Task details: Taking the line with "[Facebook] (882, 1964)" as the first and the line with "Image resolution: width=1033, height=2576." as the last, set down exactly every line in that range from the entries below, and no more.

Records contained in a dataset

_____

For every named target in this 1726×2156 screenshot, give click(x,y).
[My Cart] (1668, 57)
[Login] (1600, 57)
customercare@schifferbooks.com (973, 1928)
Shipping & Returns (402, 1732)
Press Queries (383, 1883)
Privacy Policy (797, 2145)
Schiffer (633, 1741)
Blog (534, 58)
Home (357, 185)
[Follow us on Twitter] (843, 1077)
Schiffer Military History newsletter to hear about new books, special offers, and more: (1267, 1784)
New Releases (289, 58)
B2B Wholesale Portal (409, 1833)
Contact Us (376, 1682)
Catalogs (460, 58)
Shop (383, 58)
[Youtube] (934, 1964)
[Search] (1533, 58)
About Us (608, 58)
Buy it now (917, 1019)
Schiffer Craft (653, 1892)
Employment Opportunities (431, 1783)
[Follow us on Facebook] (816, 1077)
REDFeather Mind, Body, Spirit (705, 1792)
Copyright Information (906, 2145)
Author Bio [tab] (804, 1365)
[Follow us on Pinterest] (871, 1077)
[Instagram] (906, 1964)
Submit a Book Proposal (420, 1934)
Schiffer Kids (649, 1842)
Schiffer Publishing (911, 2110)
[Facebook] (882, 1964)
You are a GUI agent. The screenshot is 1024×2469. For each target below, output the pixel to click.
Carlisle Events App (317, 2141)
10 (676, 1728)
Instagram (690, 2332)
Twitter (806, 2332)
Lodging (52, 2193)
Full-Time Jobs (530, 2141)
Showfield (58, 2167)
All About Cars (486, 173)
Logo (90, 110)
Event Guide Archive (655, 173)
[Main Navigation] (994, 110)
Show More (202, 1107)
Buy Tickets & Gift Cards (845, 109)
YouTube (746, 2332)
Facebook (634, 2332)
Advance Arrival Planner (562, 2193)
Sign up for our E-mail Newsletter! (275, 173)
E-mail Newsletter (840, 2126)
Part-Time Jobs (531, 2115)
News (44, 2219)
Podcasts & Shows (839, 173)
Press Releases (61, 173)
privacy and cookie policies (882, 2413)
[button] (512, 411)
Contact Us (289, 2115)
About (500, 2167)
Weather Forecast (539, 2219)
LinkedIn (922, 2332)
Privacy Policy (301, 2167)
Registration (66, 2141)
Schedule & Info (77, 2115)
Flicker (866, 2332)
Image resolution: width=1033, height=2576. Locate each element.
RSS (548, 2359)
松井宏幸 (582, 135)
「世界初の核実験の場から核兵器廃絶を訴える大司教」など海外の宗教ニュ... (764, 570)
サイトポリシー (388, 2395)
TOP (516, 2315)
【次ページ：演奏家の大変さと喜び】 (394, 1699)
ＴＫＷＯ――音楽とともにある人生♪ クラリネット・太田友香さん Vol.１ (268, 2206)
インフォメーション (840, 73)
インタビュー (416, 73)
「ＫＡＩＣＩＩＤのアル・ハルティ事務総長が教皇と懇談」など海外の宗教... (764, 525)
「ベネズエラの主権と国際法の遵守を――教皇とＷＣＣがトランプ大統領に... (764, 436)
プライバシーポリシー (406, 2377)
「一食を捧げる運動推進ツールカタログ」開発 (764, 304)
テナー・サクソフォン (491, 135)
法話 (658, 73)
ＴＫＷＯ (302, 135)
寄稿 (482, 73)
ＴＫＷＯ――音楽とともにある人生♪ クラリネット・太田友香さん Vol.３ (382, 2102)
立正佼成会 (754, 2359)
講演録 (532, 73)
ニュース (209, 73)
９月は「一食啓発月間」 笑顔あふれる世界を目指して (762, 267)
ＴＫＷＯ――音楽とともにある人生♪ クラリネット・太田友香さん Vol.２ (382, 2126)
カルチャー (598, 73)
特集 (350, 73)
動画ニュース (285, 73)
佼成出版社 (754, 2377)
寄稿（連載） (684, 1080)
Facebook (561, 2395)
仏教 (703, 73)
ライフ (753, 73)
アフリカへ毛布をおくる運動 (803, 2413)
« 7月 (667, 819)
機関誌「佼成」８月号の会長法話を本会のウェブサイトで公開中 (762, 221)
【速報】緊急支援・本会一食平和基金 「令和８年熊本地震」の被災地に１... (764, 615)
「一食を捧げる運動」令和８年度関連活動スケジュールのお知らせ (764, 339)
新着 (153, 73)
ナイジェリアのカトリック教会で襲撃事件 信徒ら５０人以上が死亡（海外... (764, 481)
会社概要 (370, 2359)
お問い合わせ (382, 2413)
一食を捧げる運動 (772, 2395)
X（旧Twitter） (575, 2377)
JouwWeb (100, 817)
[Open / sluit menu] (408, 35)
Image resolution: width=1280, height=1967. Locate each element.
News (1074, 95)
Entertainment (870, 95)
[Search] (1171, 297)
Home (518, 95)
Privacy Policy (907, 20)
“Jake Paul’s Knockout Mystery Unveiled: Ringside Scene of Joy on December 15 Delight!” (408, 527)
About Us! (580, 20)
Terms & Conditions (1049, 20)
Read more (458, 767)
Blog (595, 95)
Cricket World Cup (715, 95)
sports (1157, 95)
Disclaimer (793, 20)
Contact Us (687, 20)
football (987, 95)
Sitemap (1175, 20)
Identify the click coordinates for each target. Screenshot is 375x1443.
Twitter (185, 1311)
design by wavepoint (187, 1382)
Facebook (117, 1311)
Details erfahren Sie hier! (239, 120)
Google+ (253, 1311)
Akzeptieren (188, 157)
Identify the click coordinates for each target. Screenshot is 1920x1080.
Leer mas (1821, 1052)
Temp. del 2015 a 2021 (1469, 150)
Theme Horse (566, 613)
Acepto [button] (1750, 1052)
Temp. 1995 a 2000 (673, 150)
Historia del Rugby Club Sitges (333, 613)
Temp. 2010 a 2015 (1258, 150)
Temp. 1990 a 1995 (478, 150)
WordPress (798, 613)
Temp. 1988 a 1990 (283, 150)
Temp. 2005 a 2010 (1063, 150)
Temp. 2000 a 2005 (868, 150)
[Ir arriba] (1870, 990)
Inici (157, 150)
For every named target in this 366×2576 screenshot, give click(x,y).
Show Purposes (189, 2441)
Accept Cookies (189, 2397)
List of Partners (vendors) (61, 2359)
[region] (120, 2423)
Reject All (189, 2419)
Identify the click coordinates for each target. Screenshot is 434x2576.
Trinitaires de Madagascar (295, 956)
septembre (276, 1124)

_____

Finished exercise:
[Facebook] (882, 1964)
You are a GUI agent. The screenshot is 1024×2469. For each target below, output the pixel to click.
Carlisle Events App (317, 2141)
10 (676, 1728)
Instagram (690, 2332)
Twitter (806, 2332)
Lodging (52, 2193)
Full-Time Jobs (530, 2141)
Showfield (58, 2167)
All About Cars (486, 173)
Logo (90, 110)
Event Guide Archive (655, 173)
[Main Navigation] (994, 110)
Show More (202, 1107)
Buy Tickets & Gift Cards (845, 109)
YouTube (746, 2332)
Facebook (634, 2332)
Advance Arrival Planner (562, 2193)
Sign up for our E-mail Newsletter! (275, 173)
E-mail Newsletter (840, 2126)
Part-Time Jobs (531, 2115)
News (44, 2219)
Podcasts & Shows (839, 173)
Press Releases (61, 173)
privacy and cookie policies (882, 2413)
[button] (512, 411)
Contact Us (289, 2115)
About (500, 2167)
Weather Forecast (539, 2219)
LinkedIn (922, 2332)
Privacy Policy (301, 2167)
Registration (66, 2141)
Schedule & Info (77, 2115)
Flicker (866, 2332)
Image resolution: width=1033, height=2576. Locate each element.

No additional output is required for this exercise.